Nos últimos 10 anos, Portugal aumentou em 54% a área plantada de frutos secos, de acordo com os números avançados pela associação no seu primeiro congresso, em Beja, a 3 de Maio. A área já vai em 110 mil hectares e a produção em cerca de 80 mil toneladas por ano, com a amêndoa em forte crescimento, sobretudo no Alentejo e na Beira interior. Daí que o INE anteveja para 2022 “uma produção próxima da alcançada em 2021”, em virtude da “entrada em produção de novas plantações”.
“Regadio atenua efeito da seca”
Na região irrigada pela barragem de Alqueva, no Alentejo, “as culturas de regadio estão, em geral, bem adaptadas às condições meteorológicas locais, onde são relativamente normais períodos de temperaturas altas”, refere ao PÚBLICO o presidente da EDIA - Empresa de Desenvolvimento e Infra-Estruturas do Alqueva.

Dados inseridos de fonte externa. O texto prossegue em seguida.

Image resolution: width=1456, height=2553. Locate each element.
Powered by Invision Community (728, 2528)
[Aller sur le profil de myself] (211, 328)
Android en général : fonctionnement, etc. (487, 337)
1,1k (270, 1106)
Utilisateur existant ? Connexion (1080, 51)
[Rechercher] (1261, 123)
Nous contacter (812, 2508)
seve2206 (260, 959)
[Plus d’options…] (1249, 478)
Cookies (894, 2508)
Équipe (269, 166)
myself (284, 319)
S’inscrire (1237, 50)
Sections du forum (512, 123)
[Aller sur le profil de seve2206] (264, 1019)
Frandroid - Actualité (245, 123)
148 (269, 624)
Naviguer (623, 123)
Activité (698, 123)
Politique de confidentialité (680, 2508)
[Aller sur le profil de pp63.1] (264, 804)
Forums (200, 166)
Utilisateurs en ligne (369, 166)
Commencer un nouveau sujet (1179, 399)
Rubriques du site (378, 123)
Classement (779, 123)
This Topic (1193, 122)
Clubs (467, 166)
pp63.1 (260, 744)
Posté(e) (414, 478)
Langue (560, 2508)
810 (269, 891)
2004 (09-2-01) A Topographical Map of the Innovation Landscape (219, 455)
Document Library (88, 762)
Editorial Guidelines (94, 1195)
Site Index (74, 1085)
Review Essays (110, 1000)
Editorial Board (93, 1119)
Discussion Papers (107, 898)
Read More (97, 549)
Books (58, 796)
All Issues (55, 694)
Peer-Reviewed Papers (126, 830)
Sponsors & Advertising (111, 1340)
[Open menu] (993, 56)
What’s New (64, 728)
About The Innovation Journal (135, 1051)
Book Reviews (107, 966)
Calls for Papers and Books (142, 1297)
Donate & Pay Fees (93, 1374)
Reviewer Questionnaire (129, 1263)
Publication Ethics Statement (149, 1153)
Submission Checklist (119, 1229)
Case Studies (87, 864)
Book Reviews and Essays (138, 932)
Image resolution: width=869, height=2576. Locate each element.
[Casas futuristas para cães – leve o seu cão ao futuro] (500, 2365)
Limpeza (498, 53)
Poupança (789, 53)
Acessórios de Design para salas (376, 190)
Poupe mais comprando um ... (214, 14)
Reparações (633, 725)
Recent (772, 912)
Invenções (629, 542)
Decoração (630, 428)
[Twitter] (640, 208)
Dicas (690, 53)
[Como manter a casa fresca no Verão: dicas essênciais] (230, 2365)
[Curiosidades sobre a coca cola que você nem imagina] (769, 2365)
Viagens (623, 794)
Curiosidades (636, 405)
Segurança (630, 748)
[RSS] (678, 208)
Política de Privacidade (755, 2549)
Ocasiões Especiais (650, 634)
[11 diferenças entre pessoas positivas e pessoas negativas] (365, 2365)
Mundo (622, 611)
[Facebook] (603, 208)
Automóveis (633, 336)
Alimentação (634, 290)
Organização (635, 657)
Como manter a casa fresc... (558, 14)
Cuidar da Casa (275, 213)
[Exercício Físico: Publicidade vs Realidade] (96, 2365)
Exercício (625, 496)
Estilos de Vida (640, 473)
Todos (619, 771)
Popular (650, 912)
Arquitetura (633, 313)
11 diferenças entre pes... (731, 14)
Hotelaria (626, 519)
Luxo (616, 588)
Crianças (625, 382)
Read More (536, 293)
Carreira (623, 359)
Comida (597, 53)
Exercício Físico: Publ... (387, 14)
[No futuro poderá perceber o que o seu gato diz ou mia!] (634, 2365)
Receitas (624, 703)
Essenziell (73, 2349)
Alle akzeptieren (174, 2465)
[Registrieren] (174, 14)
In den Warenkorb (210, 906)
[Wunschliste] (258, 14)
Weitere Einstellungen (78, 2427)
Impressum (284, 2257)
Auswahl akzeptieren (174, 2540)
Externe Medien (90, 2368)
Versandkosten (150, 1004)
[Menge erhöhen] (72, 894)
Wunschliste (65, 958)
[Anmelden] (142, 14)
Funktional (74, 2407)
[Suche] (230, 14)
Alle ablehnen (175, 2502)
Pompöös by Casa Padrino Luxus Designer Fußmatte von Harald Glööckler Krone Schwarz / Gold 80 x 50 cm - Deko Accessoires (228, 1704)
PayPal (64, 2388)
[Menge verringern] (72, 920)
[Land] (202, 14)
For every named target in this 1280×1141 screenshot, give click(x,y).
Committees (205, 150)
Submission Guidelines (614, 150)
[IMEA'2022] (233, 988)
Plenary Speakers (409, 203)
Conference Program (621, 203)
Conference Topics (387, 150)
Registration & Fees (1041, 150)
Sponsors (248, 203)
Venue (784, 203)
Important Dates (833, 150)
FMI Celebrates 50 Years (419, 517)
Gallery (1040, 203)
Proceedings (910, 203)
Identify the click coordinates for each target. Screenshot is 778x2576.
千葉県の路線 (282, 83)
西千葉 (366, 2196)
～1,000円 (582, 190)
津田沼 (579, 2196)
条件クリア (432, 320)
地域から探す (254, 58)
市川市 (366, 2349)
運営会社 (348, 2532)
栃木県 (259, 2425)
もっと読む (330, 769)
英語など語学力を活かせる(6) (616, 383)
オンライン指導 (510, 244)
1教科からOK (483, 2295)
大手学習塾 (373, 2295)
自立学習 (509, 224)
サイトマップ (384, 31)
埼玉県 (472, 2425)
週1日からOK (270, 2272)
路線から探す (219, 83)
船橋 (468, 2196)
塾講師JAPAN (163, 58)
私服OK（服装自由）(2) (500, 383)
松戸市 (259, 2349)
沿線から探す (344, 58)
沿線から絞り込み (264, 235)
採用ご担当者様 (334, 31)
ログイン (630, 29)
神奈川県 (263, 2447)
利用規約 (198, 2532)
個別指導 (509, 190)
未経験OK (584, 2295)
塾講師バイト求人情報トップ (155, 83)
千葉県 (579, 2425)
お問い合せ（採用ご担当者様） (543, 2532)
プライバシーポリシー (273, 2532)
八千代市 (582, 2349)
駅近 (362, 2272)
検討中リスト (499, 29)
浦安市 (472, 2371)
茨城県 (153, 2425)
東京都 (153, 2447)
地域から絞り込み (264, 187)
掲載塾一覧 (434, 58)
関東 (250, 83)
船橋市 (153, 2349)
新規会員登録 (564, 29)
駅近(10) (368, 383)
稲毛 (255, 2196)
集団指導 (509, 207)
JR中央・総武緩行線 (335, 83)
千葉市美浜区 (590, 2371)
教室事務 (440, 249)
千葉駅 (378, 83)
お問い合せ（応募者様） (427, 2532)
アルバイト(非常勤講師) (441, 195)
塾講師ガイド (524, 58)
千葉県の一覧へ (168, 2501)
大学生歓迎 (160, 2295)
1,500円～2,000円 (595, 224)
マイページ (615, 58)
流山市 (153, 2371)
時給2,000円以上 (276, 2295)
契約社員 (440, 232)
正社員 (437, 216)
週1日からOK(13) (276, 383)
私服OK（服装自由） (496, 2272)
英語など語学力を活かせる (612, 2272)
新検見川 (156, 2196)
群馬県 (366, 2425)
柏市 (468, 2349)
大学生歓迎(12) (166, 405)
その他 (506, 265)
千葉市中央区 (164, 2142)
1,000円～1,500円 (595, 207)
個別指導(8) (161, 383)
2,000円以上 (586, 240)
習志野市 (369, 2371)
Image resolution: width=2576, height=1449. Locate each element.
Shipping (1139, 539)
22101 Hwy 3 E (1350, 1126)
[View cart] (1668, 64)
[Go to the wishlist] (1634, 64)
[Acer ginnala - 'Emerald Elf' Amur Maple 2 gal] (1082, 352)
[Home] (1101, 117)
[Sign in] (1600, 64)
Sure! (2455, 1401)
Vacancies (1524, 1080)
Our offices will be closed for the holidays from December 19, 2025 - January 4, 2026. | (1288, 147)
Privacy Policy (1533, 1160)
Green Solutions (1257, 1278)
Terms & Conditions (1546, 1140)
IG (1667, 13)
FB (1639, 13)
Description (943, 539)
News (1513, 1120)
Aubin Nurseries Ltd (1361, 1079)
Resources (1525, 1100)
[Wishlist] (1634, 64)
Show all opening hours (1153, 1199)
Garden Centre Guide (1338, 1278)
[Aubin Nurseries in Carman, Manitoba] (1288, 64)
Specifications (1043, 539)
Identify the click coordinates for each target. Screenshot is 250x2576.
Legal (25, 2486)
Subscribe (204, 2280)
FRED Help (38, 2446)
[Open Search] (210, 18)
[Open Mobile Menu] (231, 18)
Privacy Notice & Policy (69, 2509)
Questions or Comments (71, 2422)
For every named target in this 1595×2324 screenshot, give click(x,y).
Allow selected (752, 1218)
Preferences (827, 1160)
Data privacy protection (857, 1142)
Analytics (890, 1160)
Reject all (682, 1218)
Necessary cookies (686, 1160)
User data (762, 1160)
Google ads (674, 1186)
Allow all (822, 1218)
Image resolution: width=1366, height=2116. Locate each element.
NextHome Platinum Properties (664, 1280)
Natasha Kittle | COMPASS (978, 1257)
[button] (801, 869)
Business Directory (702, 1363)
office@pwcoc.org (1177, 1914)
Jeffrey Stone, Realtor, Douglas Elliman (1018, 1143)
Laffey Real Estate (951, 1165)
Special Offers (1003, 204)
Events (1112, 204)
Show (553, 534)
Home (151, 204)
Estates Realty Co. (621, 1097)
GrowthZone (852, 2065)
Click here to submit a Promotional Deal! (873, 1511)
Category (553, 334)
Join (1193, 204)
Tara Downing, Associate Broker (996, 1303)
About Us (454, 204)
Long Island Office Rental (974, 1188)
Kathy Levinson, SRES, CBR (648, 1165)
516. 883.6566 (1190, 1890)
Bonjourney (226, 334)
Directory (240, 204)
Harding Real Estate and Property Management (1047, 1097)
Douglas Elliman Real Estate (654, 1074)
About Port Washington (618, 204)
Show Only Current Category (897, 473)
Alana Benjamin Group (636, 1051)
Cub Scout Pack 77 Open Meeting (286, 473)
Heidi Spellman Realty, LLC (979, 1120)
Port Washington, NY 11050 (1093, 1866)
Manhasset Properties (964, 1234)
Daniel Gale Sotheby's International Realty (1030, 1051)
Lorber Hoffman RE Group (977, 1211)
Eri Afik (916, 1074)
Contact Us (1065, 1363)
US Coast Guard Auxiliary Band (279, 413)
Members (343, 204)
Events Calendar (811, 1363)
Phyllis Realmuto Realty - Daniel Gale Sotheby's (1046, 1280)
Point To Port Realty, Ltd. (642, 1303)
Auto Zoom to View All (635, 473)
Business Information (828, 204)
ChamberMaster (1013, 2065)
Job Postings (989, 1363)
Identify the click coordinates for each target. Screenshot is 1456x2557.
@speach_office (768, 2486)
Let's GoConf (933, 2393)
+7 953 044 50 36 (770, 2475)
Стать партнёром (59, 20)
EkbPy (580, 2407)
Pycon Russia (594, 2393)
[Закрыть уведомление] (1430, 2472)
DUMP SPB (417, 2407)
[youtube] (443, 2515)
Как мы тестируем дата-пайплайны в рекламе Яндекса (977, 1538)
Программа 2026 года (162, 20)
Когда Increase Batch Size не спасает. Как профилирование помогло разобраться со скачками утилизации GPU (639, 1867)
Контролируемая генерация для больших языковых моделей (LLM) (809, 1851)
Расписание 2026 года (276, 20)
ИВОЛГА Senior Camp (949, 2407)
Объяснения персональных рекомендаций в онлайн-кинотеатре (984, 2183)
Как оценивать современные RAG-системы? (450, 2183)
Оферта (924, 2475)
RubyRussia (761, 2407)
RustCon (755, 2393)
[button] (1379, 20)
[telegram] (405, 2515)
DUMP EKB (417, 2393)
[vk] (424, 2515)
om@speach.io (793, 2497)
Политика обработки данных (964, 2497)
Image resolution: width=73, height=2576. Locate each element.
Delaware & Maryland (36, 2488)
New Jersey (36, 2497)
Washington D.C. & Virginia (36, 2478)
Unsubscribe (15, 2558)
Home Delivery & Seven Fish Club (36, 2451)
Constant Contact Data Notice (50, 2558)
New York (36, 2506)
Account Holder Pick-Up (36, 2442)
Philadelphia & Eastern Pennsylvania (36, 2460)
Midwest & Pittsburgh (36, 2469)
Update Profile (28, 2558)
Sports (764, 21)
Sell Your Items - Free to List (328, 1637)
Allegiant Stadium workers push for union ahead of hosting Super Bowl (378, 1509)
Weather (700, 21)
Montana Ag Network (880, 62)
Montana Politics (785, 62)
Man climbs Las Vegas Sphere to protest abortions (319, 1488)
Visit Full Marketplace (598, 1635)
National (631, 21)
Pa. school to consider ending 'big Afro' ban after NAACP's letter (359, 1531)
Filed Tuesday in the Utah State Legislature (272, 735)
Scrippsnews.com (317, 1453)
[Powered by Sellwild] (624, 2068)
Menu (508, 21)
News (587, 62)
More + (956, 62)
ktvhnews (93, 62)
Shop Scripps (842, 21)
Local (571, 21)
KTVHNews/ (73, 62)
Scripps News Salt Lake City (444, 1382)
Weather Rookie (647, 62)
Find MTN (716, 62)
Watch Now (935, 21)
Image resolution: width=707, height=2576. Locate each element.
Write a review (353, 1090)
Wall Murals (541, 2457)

José Pedro Salema faz notar que, “durante uma onda de calor, as culturas mediterrânicas diminuem os níveis de actividade, de forma a protegerem-se”, pelo que “a maturação dos frutos pode sofrer algum atraso nestes períodos”. Por outro lado, “a primavera quente e seca antecipou os crescimentos e floração”, refere o gestor, sublinhando que “as áreas beneficiadas por Alqueva, bem como todo o regadio, e ao contrário das áreas de sequeiro, claramente maioritárias, têm condições para atenuar dramaticamente os efeitos das secas e onda de calor”.
Preço da batata pode aumentar
A batata também foi afectada pela seca e as temperaturas muito elevadas, que inibiram a tuberização. Há “decréscimos de produtividade, bem como dificuldades de comercialização”, segundo o INE.
Sérgio Ferreira, presidente da Porbatata - Associação da Batata de Portugal, confirma. Em declarações ao PÚBLICO, frisa que 2022 “é um ano de produtividades mais baixas que o normal por causa da seca, sobretudo na batata de sequeiro”, regime de cultura mais frequente nas regiões Norte e do Oeste. “Uma quebra que pode atingir facilmente cerca de 15%.”
E se, na cultura de batata com recurso a regadio, “o impacto é menor”, a colheita vai regredir. Duas razões explicam esta quebra. Por um lado, “a redução das áreas plantadas por vários agricultores, devido ao aumento dos custos de produção” (combustíveis, fertilizantes, electricidade, entre outros). Por outro, “as condições climatéricas”.
Fica o alerta do presidente da Porbatata: “Os preços ao consumidor final tenderão a aumentar.”